Film: A Coastal Partnership (2012)
A Coastal Partnership: Maritime Stories of Integrated Management
A Film by Sarah Bood for the Coastal CURA
Across the Canadian Maritimes there are many unpublicized stories of coastal community heros, groups of people working together to protect the health of their fisheries, watersheds, and community heritage.
From the beginning, some of the uniqueness of the Coastal CURA project has come from the variety of media that CURA partners have used to assess, discuss and address the challenges of managing coastal resources and spaces in the Maritimes. Community members’ place-based knowledge and experience, so diverse in form and content, came to be reflected in a variety of manners, from research publications and the development of management plans, to others that defied the traditional academic format, such as learning circles, skills workshops, and film.
A Coastal Partnership is a documentary that focuses on two First Nations and two fishery associations: Lennox Island First Nation in Prince Edward Island and Bear River First Nation in Nova Scotia; the inshore fishery of southwest New Brunswick, and the independent clammers in Digby-Annapolis, Nova Scotia. Linked together through the Coastal CURA, members from these communities have been working with academics to identify what they need to become more involved in coastal management decisions.

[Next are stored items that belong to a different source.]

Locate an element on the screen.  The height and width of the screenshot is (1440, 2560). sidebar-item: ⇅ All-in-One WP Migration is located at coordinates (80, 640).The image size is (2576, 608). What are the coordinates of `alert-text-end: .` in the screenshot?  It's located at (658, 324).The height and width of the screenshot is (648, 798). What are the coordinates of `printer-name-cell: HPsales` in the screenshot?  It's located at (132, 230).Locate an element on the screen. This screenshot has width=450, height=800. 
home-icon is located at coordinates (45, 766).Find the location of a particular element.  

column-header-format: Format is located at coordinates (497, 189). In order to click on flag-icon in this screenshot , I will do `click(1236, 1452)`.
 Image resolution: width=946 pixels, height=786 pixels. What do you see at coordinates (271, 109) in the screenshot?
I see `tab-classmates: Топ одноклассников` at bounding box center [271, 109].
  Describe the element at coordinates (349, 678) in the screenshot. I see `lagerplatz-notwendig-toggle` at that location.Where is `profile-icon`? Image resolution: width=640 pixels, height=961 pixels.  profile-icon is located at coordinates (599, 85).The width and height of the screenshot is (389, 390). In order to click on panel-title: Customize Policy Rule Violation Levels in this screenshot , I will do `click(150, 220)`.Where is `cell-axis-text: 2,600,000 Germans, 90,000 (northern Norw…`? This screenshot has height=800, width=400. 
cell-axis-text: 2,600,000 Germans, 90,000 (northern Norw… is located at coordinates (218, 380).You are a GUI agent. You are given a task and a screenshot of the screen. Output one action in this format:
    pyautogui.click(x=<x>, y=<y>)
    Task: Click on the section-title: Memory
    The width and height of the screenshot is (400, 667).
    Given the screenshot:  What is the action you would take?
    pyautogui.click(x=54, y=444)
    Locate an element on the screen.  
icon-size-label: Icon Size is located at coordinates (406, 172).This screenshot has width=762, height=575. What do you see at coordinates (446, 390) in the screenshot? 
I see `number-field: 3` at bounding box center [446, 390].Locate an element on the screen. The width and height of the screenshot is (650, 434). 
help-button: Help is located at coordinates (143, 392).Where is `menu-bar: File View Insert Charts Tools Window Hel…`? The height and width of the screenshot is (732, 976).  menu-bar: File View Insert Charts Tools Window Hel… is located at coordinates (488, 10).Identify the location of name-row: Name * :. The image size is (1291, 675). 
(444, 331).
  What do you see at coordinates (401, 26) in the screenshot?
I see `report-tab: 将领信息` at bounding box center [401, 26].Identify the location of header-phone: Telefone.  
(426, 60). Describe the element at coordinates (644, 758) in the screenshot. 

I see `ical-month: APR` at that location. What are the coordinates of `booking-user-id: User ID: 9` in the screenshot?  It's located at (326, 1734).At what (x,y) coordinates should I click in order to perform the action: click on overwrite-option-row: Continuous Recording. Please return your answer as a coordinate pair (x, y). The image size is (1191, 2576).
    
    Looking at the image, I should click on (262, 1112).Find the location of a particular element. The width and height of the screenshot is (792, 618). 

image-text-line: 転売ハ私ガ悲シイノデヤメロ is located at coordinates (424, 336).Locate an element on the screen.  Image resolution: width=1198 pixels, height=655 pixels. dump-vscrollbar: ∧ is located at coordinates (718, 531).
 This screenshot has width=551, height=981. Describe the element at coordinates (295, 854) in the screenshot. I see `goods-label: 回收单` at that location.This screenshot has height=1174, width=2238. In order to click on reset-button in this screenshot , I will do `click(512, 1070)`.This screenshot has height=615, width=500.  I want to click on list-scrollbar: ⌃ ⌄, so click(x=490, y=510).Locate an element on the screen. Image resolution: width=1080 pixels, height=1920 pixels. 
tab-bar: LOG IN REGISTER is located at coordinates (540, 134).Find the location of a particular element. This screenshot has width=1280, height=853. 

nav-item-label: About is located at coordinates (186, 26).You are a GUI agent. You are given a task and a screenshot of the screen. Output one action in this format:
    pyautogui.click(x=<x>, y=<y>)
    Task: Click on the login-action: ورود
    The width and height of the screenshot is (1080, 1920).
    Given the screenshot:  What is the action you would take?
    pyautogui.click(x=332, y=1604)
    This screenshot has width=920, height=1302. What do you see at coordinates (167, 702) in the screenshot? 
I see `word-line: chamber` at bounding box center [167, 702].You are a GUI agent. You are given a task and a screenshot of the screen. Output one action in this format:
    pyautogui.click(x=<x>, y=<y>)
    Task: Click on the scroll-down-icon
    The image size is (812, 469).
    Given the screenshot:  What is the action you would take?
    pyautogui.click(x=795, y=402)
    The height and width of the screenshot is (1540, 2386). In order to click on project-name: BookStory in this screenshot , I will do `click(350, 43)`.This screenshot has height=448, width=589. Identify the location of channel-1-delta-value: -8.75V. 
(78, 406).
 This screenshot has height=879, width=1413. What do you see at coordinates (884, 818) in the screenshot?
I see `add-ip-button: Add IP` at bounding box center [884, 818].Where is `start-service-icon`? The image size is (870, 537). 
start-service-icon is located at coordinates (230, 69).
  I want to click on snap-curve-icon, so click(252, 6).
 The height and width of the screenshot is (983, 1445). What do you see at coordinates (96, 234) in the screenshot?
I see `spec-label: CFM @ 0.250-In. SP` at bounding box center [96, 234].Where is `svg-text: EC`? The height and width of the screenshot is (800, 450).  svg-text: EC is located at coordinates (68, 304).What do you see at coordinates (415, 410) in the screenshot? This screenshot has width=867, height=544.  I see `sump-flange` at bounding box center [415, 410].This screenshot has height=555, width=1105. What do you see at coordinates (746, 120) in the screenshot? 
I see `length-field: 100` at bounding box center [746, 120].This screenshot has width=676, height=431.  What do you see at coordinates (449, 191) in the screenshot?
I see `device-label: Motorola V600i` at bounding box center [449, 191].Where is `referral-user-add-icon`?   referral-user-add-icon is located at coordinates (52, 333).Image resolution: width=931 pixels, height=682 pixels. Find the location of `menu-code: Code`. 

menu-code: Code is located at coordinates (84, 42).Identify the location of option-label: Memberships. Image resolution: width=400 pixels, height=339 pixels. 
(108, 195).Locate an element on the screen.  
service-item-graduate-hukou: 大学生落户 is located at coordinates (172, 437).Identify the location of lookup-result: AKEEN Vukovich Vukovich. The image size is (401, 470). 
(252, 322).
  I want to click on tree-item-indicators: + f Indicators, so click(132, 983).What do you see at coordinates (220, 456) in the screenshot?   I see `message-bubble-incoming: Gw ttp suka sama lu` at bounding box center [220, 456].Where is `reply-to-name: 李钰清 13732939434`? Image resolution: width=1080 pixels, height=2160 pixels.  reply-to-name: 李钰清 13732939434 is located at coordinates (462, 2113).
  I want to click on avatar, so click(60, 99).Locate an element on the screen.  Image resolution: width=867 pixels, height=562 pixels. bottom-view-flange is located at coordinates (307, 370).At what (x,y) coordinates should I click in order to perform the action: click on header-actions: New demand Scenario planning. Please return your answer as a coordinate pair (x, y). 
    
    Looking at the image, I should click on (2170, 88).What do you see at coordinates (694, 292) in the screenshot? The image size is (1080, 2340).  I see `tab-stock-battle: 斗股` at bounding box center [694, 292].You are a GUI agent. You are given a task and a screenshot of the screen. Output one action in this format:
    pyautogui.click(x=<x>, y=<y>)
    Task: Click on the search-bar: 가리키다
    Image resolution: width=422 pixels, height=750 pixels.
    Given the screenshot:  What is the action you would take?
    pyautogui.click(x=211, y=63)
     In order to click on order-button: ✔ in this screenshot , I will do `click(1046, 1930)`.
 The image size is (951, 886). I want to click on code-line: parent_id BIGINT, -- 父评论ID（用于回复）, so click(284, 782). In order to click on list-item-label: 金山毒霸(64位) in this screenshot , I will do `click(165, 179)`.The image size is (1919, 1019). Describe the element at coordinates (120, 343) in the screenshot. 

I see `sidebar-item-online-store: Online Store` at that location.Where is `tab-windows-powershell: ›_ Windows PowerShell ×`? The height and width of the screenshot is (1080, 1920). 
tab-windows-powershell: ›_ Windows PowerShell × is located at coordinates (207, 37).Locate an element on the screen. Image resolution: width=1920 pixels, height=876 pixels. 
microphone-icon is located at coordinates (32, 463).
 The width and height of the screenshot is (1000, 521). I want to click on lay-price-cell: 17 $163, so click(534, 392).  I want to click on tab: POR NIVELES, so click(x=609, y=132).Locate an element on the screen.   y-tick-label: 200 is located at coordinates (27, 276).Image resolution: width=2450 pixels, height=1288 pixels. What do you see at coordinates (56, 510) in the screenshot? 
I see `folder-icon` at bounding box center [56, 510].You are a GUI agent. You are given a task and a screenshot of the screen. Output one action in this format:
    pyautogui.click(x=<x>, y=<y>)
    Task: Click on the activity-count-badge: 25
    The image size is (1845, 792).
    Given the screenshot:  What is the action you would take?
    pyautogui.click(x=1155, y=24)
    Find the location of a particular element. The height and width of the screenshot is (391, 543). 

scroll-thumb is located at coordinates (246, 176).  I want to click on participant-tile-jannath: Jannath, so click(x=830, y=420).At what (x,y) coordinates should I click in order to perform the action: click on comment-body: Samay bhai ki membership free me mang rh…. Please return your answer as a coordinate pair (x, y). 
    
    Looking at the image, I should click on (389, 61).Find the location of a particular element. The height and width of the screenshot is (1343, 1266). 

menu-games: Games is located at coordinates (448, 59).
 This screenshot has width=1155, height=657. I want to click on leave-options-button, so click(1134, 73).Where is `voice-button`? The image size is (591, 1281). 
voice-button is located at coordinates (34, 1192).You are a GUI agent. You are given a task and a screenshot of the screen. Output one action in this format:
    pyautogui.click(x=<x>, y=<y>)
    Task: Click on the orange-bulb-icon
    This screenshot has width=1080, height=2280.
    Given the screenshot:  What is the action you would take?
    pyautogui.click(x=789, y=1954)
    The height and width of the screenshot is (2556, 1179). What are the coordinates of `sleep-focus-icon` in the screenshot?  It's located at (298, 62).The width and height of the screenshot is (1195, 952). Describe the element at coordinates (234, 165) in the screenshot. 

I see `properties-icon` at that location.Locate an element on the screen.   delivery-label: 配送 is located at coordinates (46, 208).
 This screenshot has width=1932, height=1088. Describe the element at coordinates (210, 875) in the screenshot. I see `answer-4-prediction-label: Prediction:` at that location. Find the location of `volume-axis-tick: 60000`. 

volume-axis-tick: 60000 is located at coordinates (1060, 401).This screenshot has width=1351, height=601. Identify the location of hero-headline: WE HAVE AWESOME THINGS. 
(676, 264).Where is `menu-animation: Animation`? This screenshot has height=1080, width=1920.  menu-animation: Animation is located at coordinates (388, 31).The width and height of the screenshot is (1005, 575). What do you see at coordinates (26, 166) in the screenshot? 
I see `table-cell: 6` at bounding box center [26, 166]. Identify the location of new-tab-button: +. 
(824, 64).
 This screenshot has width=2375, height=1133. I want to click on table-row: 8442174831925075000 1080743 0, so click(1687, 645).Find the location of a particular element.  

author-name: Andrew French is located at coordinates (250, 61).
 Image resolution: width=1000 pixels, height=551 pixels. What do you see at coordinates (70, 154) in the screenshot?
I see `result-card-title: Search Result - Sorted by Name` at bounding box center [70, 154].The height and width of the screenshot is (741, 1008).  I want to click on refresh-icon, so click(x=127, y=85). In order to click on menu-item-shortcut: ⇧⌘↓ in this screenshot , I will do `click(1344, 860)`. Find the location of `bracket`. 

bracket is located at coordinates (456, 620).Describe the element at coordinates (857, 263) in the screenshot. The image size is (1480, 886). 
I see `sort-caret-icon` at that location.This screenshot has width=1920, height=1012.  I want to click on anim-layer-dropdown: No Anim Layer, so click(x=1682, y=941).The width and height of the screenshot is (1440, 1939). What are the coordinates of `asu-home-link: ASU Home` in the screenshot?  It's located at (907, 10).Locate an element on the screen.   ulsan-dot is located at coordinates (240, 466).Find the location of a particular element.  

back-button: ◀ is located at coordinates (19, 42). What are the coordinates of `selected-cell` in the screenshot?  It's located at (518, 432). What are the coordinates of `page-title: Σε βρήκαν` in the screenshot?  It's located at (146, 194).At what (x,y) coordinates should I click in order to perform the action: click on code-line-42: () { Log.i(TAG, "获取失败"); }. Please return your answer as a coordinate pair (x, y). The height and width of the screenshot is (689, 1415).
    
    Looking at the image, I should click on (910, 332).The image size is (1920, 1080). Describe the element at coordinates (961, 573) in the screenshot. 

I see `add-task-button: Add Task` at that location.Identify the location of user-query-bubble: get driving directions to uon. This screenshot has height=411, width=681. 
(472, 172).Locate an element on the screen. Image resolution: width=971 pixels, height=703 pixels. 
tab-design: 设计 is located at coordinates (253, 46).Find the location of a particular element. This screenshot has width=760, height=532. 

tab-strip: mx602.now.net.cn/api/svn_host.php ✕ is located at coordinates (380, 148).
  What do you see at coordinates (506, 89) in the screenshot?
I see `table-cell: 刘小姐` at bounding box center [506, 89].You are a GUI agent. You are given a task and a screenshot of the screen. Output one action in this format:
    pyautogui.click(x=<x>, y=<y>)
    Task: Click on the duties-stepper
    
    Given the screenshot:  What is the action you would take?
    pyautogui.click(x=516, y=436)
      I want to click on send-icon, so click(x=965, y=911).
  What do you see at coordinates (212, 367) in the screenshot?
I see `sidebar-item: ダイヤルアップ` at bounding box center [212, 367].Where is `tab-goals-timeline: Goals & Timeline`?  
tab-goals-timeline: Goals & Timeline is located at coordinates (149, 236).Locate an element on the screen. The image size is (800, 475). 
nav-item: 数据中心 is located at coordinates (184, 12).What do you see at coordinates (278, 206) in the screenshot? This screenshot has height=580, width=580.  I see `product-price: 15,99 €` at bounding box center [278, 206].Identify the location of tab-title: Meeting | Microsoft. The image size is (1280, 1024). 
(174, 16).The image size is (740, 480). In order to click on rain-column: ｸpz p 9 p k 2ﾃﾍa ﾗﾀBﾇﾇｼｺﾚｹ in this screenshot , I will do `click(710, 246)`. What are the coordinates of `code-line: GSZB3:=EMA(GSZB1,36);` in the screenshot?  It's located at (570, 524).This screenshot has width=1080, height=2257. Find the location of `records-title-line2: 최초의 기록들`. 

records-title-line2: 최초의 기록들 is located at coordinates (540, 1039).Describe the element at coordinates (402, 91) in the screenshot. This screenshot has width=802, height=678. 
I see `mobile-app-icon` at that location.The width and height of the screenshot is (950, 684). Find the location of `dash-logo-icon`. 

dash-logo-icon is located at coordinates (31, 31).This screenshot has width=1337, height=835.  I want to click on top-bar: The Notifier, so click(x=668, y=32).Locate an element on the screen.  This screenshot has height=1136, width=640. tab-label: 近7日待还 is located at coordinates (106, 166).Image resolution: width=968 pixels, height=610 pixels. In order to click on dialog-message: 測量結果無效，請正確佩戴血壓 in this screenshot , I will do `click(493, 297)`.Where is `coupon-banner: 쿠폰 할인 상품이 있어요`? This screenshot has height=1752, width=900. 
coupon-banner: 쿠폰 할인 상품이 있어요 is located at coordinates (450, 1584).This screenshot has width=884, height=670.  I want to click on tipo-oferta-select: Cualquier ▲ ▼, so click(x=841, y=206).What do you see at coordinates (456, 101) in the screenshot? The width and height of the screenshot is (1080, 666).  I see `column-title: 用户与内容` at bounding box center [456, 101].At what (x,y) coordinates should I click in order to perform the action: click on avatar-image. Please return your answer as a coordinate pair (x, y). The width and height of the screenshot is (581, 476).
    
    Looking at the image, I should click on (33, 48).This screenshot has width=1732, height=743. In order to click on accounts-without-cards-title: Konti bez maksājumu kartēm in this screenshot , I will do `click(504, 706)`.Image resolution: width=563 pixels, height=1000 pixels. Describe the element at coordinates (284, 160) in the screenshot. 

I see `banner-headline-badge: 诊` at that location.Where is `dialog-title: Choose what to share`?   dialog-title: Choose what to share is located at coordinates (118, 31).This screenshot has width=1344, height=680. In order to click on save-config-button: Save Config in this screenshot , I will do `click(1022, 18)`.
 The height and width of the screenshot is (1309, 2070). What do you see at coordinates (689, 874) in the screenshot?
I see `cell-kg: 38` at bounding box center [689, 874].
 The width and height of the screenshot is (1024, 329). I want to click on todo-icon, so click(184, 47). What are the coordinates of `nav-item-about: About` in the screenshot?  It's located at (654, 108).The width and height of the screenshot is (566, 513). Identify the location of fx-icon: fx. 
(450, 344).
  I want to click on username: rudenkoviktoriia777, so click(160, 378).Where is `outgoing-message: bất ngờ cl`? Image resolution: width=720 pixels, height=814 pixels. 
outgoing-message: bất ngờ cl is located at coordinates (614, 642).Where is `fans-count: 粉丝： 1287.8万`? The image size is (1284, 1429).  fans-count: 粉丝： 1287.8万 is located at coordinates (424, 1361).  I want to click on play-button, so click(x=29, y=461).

This film, a Coastal CURA capstone project, was produced as a collective effort, not only to share the perspectives of the four coastal communities but also to be used as a reflective tool for coastal community residents in general (both within the Canadian Maritimes and beyond). Moreover, the film contains success stories and important lessons about the role of local values, the realities of sharing space and access to resources, and the process of increasing local participation in coastal management.